Frozen funds push for redemptions thaw

retail investors mortgage federal government australian financial services superannuation funds IFSA chief executive morningstar

23 January 2009
| By Mike Taylor |

The Federal Government will face renewed pressure to inject new flexibility into bank guarantee arrangements in the face of the Australian financial services industry having started 2009 in the unprecedented position of having more than 70 funds in which redemptions remain frozen.

The chief executive of the Investment and Financial Services Association (IFSA), Richard Gilbert, acknowledged the high number of funds in which redemptions remain frozen represents an unfortunate way to start the New Year, but argued the situation had been stabilising.

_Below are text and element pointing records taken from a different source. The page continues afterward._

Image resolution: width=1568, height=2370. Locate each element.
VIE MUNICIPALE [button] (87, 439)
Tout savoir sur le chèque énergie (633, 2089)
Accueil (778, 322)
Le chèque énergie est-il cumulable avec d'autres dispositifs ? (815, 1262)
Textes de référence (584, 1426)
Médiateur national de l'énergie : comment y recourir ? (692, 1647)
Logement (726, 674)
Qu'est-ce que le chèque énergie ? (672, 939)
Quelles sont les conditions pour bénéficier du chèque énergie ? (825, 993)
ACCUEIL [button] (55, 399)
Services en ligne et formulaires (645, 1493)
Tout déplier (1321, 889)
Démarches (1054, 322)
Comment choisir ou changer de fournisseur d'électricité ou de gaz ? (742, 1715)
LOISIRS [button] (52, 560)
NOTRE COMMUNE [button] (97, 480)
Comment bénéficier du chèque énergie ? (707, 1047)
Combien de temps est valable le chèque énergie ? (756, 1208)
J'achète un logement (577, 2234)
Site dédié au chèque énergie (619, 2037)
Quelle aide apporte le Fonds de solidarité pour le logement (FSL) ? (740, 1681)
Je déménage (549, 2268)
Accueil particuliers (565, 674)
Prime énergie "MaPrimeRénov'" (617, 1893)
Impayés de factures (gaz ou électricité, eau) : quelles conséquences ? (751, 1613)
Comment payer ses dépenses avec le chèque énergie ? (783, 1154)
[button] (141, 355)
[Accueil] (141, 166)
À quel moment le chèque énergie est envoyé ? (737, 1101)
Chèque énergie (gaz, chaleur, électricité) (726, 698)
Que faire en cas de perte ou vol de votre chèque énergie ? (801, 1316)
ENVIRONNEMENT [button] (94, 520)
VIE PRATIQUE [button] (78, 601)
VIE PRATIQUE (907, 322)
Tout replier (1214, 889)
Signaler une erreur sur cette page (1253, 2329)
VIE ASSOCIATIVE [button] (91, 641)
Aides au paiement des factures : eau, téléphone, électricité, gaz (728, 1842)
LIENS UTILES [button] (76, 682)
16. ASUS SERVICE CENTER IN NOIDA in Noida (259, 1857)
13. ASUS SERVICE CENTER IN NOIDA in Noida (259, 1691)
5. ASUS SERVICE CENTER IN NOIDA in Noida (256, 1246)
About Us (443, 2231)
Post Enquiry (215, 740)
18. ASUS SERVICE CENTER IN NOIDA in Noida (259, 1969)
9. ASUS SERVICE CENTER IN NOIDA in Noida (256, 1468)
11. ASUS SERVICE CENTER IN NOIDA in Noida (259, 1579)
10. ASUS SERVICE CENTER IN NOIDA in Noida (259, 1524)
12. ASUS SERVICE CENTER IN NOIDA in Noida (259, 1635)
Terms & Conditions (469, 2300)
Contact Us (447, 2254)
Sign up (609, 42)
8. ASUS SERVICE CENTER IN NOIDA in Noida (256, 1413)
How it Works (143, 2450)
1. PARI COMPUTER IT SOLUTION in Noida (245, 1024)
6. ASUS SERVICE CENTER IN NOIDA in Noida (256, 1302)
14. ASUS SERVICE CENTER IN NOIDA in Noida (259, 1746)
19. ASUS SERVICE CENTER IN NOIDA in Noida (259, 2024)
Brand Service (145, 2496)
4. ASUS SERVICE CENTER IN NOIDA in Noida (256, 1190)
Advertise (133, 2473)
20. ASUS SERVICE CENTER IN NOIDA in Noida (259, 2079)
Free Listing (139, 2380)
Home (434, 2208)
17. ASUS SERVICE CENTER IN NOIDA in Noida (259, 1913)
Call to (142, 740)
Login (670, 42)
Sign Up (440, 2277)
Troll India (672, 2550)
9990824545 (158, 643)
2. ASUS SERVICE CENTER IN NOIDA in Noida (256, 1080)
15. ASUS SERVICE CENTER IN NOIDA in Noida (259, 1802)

He said the majority of funds affected were in the mortgage trust sector and pointed to the fact that a number of those funds had moved to assist investors by switching to quarterly redemptions.

“The industry is not being inundated with complaints or enquiries and I believe, for many people, mortgage fund exposure was just one facet of a broader investment portfolio,” he said.

Gilbert also said IFSA was continuing to lobby the Federal Government with a view to injecting more flexibility into its bank guarantee regime.

It was the bank guarantee that placed liquidity pressure on mortgage funds as, in the so-called ‘dash for cash’, many retail people sought to redeem their investments and shift them to ‘government guaranteed’ bank products.

According to data compiled by ratings house Morningstar, 71 funds have frozen redemptions, although a number had moved to allow quarterly arrangements.

Commenting on the impact on institutional investors such as superannuation funds, Mercer Human Resources Consulting worldwide partner Russell Mason said the situation had created liquidity issues and made funds more reliant on the superannuation guarantee inflows.

“What is concerning is that there appears to be a number of managers who are simply not making great speed in terms of altering their redemption positions,” he said.

Mason said the problem was undoubtedly more pressing for retail investors with exposure to mortgage funds.

“How do you retire if you can’t redeem your money?”

The deputy managing director of Frontier Investment Consulting, Kristian Fok, said it was a question of whether investors regarded their exposure to particular funds as being liquid or illiquid.

He said if superannuation funds were prepared to regard the investments as illiquid and were prepared to hold them to maturity then they might obtain the original value of their investments.